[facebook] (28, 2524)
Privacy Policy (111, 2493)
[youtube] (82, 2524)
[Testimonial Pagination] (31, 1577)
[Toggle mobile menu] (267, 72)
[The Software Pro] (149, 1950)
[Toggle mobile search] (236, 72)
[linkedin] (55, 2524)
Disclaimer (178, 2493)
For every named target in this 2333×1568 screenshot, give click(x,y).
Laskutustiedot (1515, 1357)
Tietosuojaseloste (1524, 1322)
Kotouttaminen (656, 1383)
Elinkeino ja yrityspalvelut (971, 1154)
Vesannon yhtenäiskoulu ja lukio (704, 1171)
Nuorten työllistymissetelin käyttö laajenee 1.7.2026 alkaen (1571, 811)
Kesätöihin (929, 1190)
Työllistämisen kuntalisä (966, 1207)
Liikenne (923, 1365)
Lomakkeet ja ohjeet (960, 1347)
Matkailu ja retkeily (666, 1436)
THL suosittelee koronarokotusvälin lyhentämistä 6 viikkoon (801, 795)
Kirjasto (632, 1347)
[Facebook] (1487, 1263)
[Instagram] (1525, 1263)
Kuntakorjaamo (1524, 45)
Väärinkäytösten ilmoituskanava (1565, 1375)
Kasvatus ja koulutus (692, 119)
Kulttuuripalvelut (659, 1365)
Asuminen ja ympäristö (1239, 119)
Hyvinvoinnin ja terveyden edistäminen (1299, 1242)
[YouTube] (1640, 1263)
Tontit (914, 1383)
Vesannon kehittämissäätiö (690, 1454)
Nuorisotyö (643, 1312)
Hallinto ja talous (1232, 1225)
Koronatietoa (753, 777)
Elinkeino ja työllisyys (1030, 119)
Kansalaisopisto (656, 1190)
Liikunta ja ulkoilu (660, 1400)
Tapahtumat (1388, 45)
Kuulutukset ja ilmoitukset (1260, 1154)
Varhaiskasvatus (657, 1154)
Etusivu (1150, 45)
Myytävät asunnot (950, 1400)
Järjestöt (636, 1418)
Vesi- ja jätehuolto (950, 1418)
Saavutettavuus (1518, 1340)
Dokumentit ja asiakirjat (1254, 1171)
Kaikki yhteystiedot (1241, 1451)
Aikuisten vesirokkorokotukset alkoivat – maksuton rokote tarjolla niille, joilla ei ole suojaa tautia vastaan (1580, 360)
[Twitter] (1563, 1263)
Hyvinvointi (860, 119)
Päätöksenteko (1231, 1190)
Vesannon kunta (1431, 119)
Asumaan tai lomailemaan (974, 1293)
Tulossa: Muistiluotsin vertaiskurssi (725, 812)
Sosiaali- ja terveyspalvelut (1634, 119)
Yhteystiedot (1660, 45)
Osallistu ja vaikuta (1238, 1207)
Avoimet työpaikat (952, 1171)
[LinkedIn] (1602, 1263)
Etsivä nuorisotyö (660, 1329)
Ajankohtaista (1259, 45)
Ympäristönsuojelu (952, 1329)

====================

WHAT YOU ARE ASKED TO DO: From the first line of the listing above through the line that contains "Elinkeino ja yrityspalvelut (971, 1154)", retype every line exactly, and write nothing else.

TASK OUTPUT:
[facebook] (28, 2524)
Privacy Policy (111, 2493)
[youtube] (82, 2524)
[Testimonial Pagination] (31, 1577)
[Toggle mobile menu] (267, 72)
[The Software Pro] (149, 1950)
[Toggle mobile search] (236, 72)
[linkedin] (55, 2524)
Disclaimer (178, 2493)
For every named target in this 2333×1568 screenshot, give click(x,y).
Laskutustiedot (1515, 1357)
Tietosuojaseloste (1524, 1322)
Kotouttaminen (656, 1383)
Elinkeino ja yrityspalvelut (971, 1154)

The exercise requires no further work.